The rule also contains a regulatory “tweak” concerning patient certification requirements and who can provide the written certification (likely to die within six months). The current language states that the Hospice Medical Director and/or physician designee can provide the certification. CMS is proposing to add language allowing a physician member of the hospice IDG (interdisciplinary group) as another approved certifier.

In terms of the Hospice Quality Reporting Program (HQRP), the proposed rule would add two new process measures — Timely Reassessment of Pain Impact and Timely Reassessment of Non-Pain Symptom Impact, beginning in FY 2028. The measures are to use data from the new HOPE instrument. The rule proposes to adopt and implement the HOPE-level data collection tool starting in FY 2025, replacing the existing Hospice Item Set (HIS).

 With respect to the Hospice CAHPS Survey, the rule seeks to make a number of modifications.

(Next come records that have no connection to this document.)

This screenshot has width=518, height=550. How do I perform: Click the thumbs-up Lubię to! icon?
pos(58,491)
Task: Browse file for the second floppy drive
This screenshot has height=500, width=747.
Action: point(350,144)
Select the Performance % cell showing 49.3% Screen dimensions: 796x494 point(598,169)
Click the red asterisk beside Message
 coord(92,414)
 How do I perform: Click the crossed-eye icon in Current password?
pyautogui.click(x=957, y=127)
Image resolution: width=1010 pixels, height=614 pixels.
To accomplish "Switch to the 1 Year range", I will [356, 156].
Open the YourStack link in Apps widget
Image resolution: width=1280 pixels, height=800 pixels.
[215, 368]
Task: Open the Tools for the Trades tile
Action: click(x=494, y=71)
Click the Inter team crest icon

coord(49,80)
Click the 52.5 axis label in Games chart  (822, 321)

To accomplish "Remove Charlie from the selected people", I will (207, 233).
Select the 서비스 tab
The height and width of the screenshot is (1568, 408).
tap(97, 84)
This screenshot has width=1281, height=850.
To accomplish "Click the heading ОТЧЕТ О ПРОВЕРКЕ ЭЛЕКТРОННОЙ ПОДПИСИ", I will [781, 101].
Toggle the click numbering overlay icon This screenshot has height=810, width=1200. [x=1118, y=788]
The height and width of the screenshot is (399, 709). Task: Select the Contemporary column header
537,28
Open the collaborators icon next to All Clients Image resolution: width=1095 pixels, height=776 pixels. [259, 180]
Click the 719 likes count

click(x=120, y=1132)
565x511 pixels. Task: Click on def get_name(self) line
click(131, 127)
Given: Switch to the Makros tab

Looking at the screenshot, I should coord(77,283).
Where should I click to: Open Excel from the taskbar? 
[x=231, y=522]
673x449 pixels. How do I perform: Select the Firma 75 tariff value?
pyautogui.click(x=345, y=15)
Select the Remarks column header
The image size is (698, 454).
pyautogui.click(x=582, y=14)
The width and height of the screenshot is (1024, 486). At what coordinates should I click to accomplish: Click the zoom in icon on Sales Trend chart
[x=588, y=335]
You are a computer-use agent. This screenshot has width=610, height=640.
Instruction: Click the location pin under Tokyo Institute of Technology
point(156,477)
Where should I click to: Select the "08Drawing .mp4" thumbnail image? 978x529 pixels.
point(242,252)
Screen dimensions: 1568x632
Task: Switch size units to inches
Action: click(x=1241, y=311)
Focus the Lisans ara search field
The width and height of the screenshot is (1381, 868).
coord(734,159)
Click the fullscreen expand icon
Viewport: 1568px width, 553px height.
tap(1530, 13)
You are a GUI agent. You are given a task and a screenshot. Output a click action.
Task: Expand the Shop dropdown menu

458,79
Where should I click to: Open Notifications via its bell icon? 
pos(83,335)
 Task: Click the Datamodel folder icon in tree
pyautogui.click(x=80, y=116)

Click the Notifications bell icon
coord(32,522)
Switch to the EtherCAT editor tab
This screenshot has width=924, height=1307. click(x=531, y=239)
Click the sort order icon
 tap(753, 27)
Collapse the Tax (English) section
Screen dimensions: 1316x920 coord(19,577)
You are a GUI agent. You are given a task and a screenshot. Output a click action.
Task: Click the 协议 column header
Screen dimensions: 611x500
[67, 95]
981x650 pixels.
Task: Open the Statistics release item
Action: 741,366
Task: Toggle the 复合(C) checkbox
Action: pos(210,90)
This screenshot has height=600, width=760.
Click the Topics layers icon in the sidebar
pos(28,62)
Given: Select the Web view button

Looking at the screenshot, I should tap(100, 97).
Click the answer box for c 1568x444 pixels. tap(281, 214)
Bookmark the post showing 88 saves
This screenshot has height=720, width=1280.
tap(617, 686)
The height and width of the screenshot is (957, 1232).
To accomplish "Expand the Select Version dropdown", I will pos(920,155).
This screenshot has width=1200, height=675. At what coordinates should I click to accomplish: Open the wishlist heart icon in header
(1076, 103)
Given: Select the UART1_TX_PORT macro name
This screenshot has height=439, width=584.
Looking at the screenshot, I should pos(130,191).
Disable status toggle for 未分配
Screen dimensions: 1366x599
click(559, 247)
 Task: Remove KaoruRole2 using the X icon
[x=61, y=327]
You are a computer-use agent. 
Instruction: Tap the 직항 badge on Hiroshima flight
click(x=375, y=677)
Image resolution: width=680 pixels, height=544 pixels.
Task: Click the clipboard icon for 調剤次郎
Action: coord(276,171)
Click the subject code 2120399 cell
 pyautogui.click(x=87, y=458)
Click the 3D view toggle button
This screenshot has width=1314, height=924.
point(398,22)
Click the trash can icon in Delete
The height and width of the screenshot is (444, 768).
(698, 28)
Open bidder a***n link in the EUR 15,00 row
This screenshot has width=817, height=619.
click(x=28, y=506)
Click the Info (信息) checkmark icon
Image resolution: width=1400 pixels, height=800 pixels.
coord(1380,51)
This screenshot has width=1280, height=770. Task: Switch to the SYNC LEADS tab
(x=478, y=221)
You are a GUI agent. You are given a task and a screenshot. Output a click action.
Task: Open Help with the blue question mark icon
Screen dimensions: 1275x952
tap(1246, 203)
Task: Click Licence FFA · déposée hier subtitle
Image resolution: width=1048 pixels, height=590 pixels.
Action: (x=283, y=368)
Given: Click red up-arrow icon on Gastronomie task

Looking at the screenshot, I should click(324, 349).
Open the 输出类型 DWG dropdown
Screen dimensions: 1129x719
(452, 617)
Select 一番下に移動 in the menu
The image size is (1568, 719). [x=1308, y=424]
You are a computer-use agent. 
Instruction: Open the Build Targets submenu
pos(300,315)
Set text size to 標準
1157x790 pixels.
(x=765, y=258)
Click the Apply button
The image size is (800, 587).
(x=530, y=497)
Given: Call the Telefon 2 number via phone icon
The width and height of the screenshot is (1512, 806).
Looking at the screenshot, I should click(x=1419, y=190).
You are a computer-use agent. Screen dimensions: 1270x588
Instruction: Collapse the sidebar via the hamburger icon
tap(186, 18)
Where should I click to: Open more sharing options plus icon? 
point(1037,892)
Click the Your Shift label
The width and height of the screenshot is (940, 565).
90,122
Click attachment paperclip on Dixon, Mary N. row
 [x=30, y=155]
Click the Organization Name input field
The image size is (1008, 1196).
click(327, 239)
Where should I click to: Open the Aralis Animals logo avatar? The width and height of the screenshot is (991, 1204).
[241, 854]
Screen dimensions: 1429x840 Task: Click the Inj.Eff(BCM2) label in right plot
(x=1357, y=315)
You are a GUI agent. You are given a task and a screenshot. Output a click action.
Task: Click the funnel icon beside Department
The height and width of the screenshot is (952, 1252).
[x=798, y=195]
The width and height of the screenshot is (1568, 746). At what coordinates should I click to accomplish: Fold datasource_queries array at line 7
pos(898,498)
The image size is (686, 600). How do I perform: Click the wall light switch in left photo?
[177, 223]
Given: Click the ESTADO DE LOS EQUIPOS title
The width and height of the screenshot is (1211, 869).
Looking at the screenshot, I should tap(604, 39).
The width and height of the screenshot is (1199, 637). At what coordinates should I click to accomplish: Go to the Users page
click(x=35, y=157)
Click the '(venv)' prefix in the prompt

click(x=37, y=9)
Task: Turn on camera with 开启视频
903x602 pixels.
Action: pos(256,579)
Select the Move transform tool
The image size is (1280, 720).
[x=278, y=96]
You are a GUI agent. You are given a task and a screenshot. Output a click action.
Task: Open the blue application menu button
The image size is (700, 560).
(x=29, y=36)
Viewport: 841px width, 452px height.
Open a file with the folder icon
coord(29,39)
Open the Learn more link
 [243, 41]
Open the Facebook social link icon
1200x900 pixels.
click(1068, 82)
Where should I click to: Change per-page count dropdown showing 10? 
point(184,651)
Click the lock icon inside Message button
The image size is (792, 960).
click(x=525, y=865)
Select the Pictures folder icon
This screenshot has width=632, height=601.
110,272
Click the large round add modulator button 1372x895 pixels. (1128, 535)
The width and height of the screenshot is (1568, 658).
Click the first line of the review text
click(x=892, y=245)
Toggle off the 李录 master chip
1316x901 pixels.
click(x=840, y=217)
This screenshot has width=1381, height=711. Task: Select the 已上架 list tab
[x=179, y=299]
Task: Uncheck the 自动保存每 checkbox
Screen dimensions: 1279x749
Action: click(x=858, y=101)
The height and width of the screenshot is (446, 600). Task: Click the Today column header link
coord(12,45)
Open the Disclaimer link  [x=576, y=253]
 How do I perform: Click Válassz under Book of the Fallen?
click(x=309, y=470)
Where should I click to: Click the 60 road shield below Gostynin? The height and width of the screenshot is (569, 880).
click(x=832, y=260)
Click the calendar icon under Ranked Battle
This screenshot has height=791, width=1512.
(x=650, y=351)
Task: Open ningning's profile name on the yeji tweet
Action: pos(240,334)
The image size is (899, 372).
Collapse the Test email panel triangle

Recall, the Consumer Assessment of Healthcare Providers and Systems (CAHPS) Hospice Survey was designed to measure and review the experiences of patients who died while receiving hospice care, as well as the experiences of their informal primary caregivers. Specifically, the changes being proposed are:

  • The addition of a web-mail mode (email invitation to a web survey, with mail follow-up to non-responders).
  • A shortened and simplified survey.
  • Modifications to survey administration protocols including a prenotification letter and extended field period.
  • The addition of a new, two-item Care Preferences measure.
  • Revisions to the existing Hospice Team Communication measure and the existing Getting Hospice Care Training measure.
  • The removal of three nursing home items and additional survey items impacted by other proposed changes in this rule.